“Princesa misteriosa”: Pablo Luna’s “Benamor” (1923)

Enrique Mejías García
Glitter and be Gay: Reloaded (ed. by Kevin Clarke), Männerschwarm Verlag
17 March, 2025

In the new edition of the book Glitter and be Gay: Reloaded Spanish musicologist Enrique Mejías García writes about the 1923 zarzuela Benamor by Pablo Luna as his “gayest operetta moment.” In the book, this text is printed in a German translation. But because it’s a fascinating read, we give you this short essay in an English version by Christopher Webber, with permission from the author and from the editor of the book.

Scene from a "Benamor" production of the Esperanza Iris Company in Mexico City, 1924. (Photo: : Instituto Nacional de Antropología e Historia, Mexiko / Agencia Casasola)

Scene from a “Benamor” production of the Esperanza Iris Company in Mexico City, 1924. (Photo: : Instituto Nacional de Antropología e Historia, Mexiko / Agencia Casasola)

In the popular musical theatre repertoire, we find other works which loudly echo Volker Klotz’s reflection on the ‘happy end’ to Madame Pompadour:

Like most operettas, Madame Pompadour makes its musico-dramatic protest against the historical and social status quo not in the finale, but midway between the beginning and end of stage events. It is only in the middle section that what is represented decisively questions the everyday assumptions of those present in the theatre [...] For the untamed powers of the operetta cannot be measured by the final solution, which only mechanically placates them.

The piece I’ve chosen should be understood as a paradigm case of these ‘happy ends’ which do not fool anyone. Premiered at Madrid’s Teatro de la Zarzuela in 1923 (a few months after the Berlin premiere of Leo Fall’s operetta), Benamor is one of the most characteristic zarzuelas of the Roaring Twenties; a work which, as a whole, can be considered one of the signal queer products of Spanish creativity at the time.

The title page of the "Benamor" piano score. (Photo: Editorial Musica Espana)

The title page of the “Benamor” piano score. (Photo: Editorial Musica Espana)

Until the denouement in the final scenes of the third act, Benamor’s librettists – Antonio Paso Cano and Ricardo González del Toro – display equivocal sexualities and more-than-diverse gender identities on the stage, in a setting that ultimately harks back to Offenbach’s L’Île de Tulipatan.

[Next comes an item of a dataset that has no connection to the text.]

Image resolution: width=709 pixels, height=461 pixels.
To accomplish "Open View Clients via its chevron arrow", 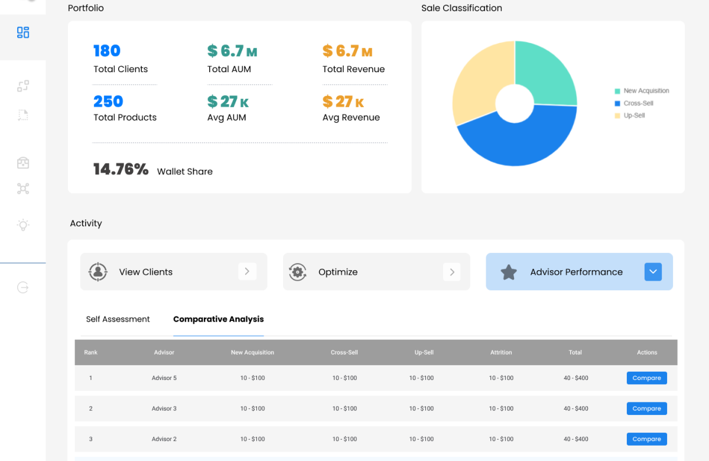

In the case of this operetta “inspired by a Persian legend” we find ourselves at the court of Darío, a young sultan who is said to be “too weak to be a man” and who shows no interest in his harem. As for his sister, Princess Benamor, it is whispered of her manners that anyone would “take her for a boy”. Needless to say, neither is aware of their true identity: Darío is female and Benamor is male (although ‘he’ is in fact a trouser role). This quid pro quo is the responsibility of none other than the Queen Mother, who thus avoided the application of a bloody law which required the beheading of the first-born if it was not a boy, and of the second-born if it was not a girl.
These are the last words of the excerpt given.